Hell High (1989) was produced by Castle Hill Productions and DGS Productions. DVD distribution (for this particular release) is being coordinated by the superb Arrow Video. As for the technical specifications? Again, I always warn that I’m no video expert: still, I noticed only a bit of grain in a few sequences set at nighttime, making me wonder if this wasn’t just a little imperfection carried over from a subpar shooting experience. Still, none of it interfered in any way with my enjoyment (or lack thereof). Sound quality was very good.
As for the special features? This is Arrow Video that we’re talking about, and they’ve certainly set the bar high when it comes to giving consumers the total package … and this is no slouch.

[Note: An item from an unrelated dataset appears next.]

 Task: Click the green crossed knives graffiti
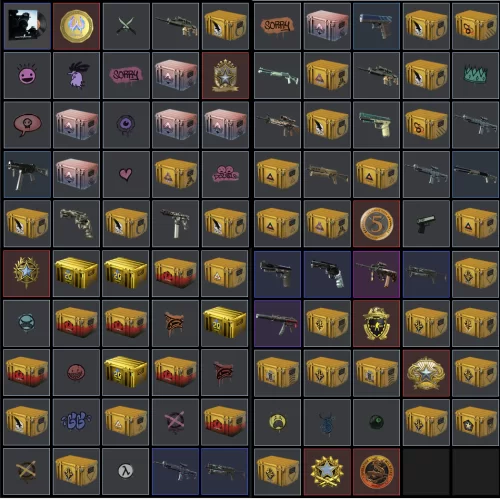[126, 26]
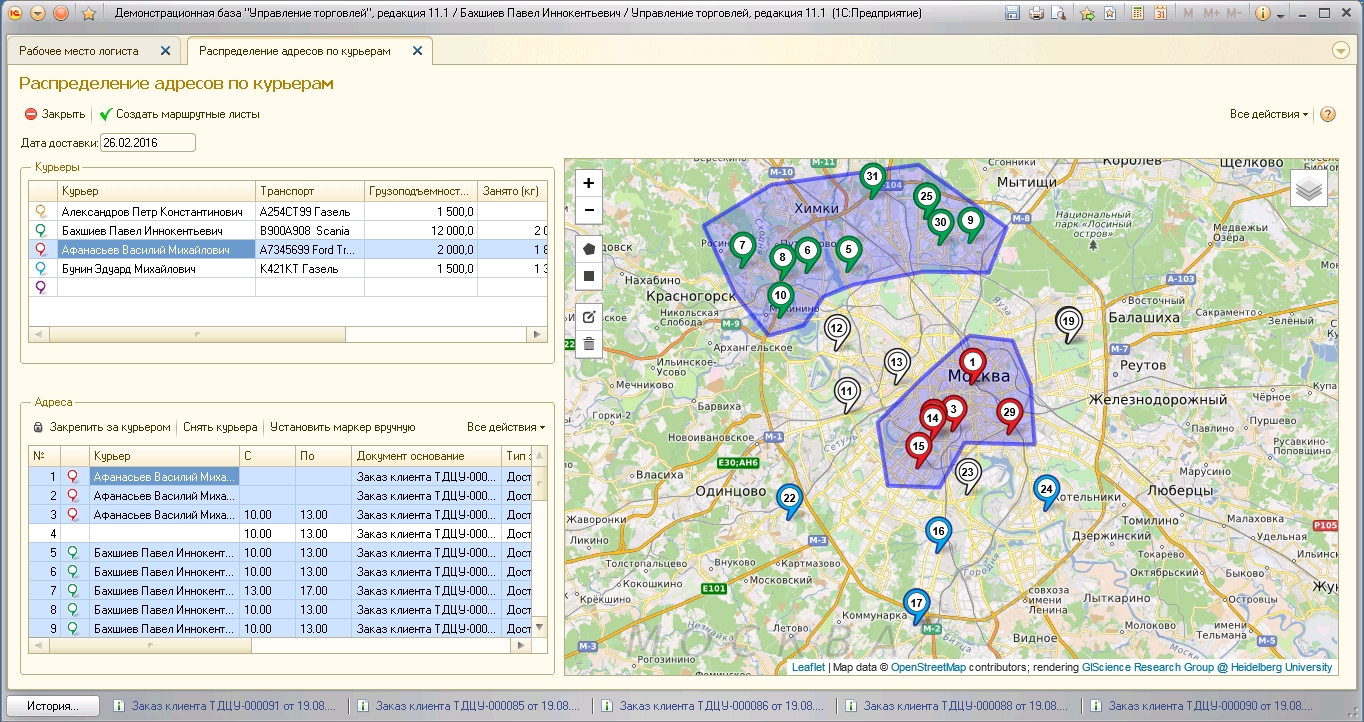Zoom out on the map
The image size is (1364, 722).
(x=589, y=210)
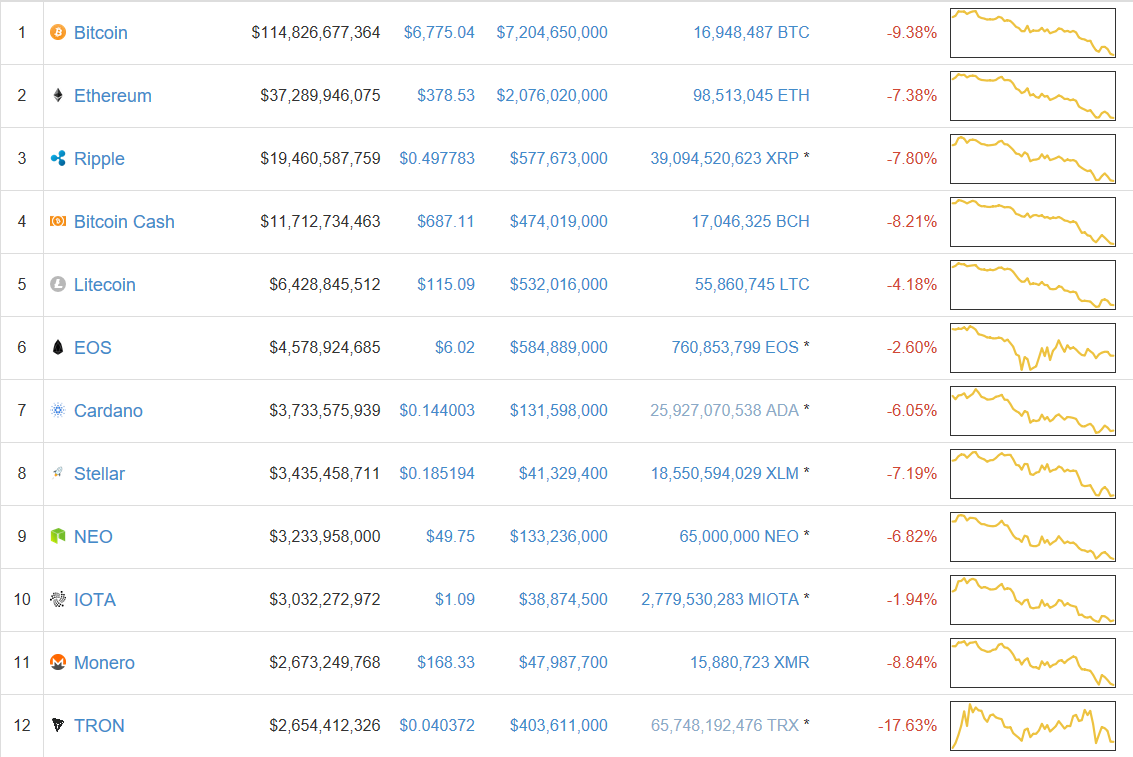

This Special Edition includes:
- An all-new 2K restoration from the original camera negative (which looks spiffy, if I do say so myself);
- An all-new audio commentary with director Grossman and cinematographer Steven Fierberg;
- An archival commentary from director Grossman;
- An introduction from noted film critic Joe Bob Briggs;
- An assortment of new and old interviews with cast and crew;
- Some making-of featurettes;
- Some of the obligatory trailers and TV spots; and
- A collector’s booklet with related essay and information regarding the film’s restoration.
Recommended.
Far be it from me to disagree with the notorious Joe Bob Briggs in his intro, but I didn’t find all that much in Hell High that felt “fresh” or “creative,” especially for the slasher genre that the picture mostly represents. While I enjoyed a performance here and there (Mooney is an uptight, sexually-repressed delight and Stryker makes the most of his role as a kinda/sorta scene-chewing high school villain), the rest of this affair just bobs and weaves through too many formulaic pieces. The revenge theme – both the students’ and their teacher’s – works mildly well, but it’s still easy to see why this one has slipped into the cinema dustbin: too little happens more than a little too late.
In the interests of fairness, I’m pleased to disclose that the fine folks at Arrow Video provided me with a complimentary Blu-ray of Hell High (1989) by request for the expressed purposes of completing this review; and their contribution to me in no way, shape, or form influenced my opinion of it.